OLBIA. Il Tribunale dei Minori di Sassari intende accelerare le procedure per ricostruire con esattezza la dinamica dell’incidente che ha causato la morte di Gabriele Pattitoni, il 17enne olbiese deceduto all’ospedale di Sassari in seguito alle ferite riportate nello scontro avvenuto la sera del 10 maggio all’incrocio tra via Euclide e via Fidia. La Polizia Stradale, sotto la guida del comandante Andrea Migliore, incaricata delle indagini, ha effettuato un sopralluogo tecnico il giorno stesso del decesso del ragazzo per i rilievi al quadrivio dove è avvenuto lo scontro.
Attualmente sembra accertato che uno scooter con due ragazzi proveniva da via Fidia e procedeva in direzione di via Veronese, mentre l’altro, anch’esso con due minorenni, arrivava da via Euclide, una via perpendicolare a via Galvani. I due motorini si sono scontrati fatalmente al centro dell’incrocio, trascinando i ragazzi contro il marciapiede e il muro con ringhiera dell’asilo. Due sono usciti illesi, un terzo ha riportato ferite non gravi, mentre Gabriele, sbalzato dal posto del passeggero, nonostante indossasse il casco integrale, è rimasto esanime sulla strada. Da qui la corsa con l’ambulanza in ospedale a Olbia e il viaggio a Sassari con l’elicottero dell’Areus. Poi l’intervento chirurgico e le speranze che Gabriele, 18 anni da compiere a ottobre, ce la potesse fare.
L’incidente è avvenuto all’incirca alle 23:30. Poco distante, a meno di cinquecento metri, gli eventi per San Simplicio avevano richiamato migliaia di persone in via Galvani e al parco Fausto Noce per la prima giornata di festeggiamenti del santo patrono.

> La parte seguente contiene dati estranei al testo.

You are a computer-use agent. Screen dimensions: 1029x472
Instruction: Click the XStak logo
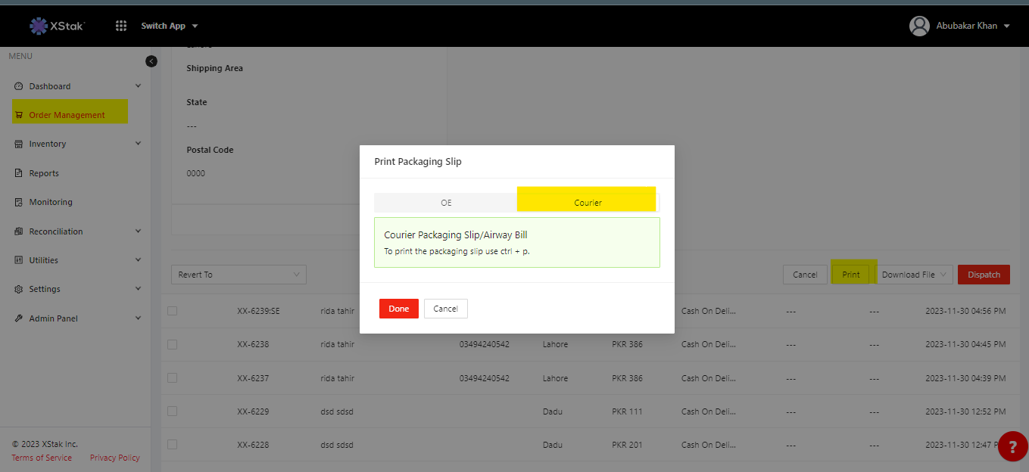coord(58,26)
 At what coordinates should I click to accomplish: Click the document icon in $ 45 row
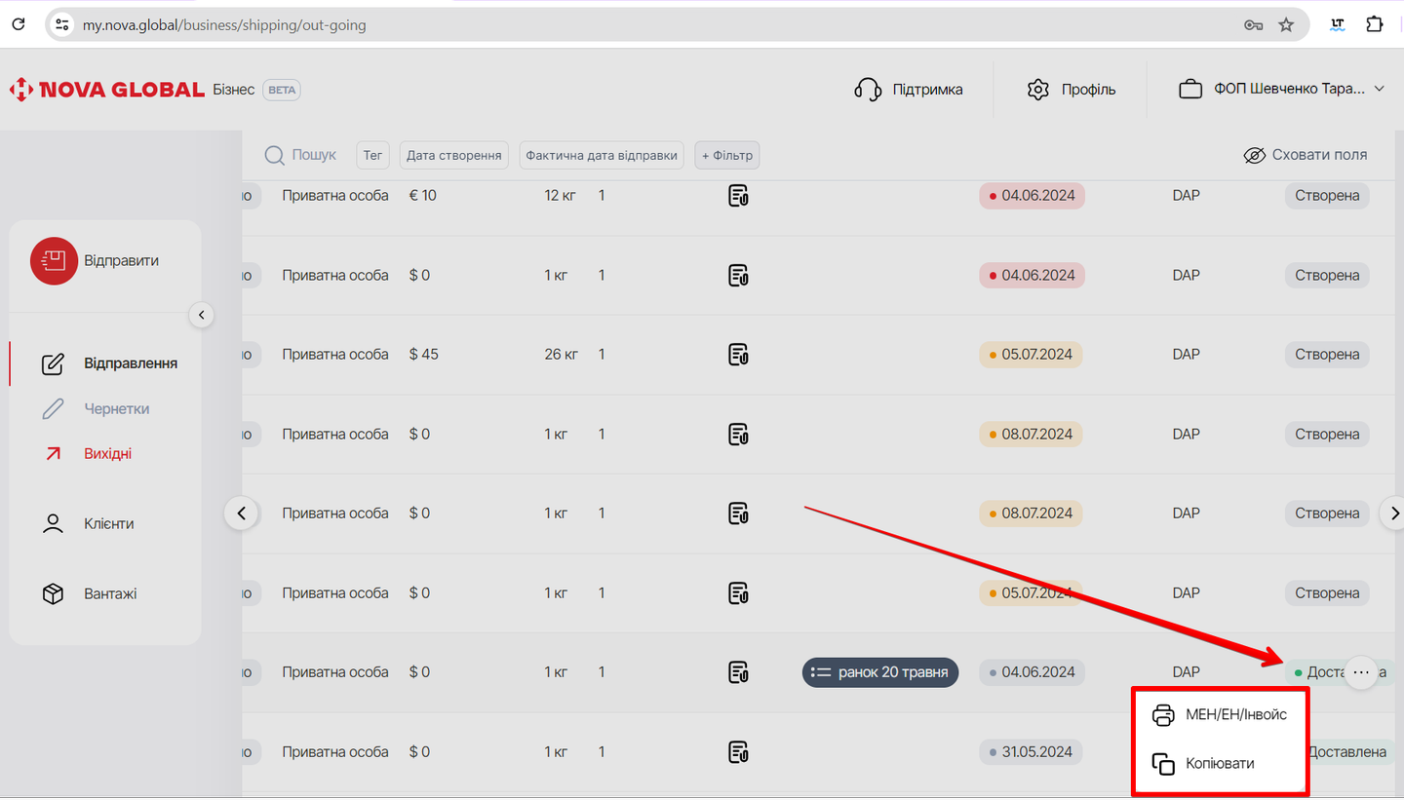(x=738, y=355)
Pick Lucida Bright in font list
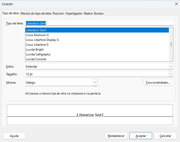Viewport: 180px width, 142px height. tap(35, 50)
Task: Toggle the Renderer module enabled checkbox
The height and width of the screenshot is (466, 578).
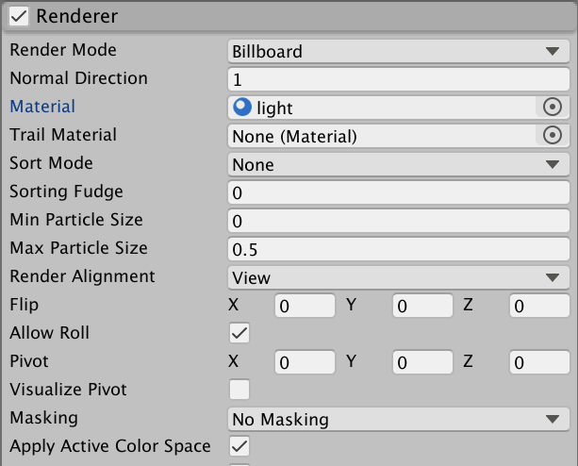Action: point(19,16)
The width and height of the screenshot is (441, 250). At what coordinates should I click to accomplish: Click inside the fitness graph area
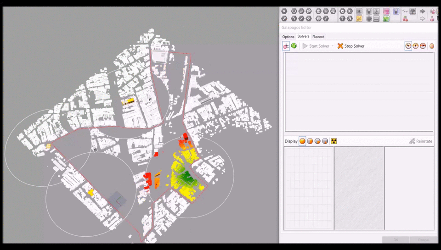(x=359, y=92)
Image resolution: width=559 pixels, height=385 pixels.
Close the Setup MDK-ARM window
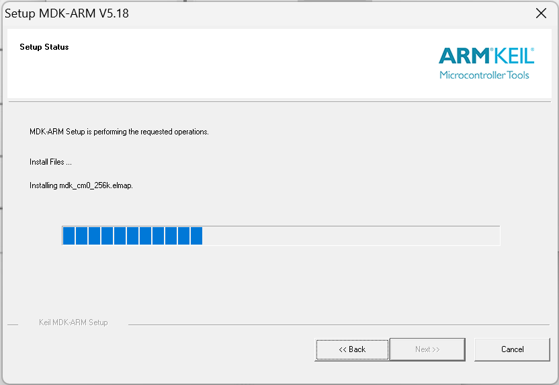[x=541, y=13]
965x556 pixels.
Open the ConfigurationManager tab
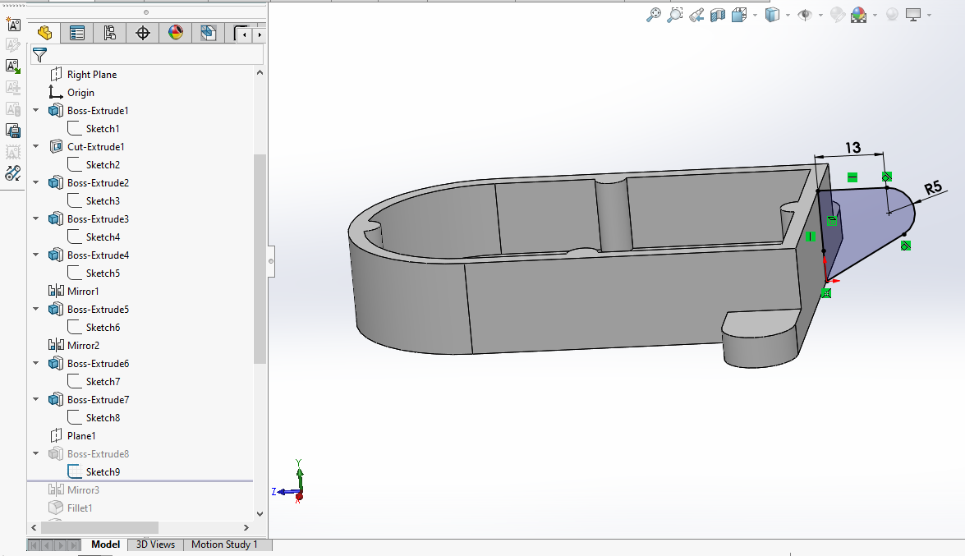pos(110,33)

La tragedia si è consumata vicino alla festa, in un’area dove il dedalo di vie, già teatro di numerosi sinistri, era rigonfio di veicoli già dal mattino sia per le modifiche al traffico per la festa ma anche per via delle deviazioni in concomitanza di lavori in via Veronese. I due scooter si sono scontrati in un incrocio disallineato e con scarsa visibilità. Lo scooter proveniente da via Fidia potrebbe non essersi fermato allo stop, andando a centrare l’altro. I due mezzi fuori controllo si sono fermati all’angolo, a pochi centimetri dal marciapiede opposto.
Ora sarà compito della Polizia Stradale, basandosi sulle testimonianze raccolte immediatamente dopo i fatti e forse sulle riprese di alcune telecamere di sorveglianza, ricostruire con esattezza quanto accaduto in quell’incrocio la sera del 10 maggio. La Procura del Tribunale dei Minori di Sassari ha aperto un fascicolo per omicidio stradale, rendendo fondamentale stabilire su quali scooter si trovassero i quattro ragazzi, da dove provenissero e in quale direzione procedessero.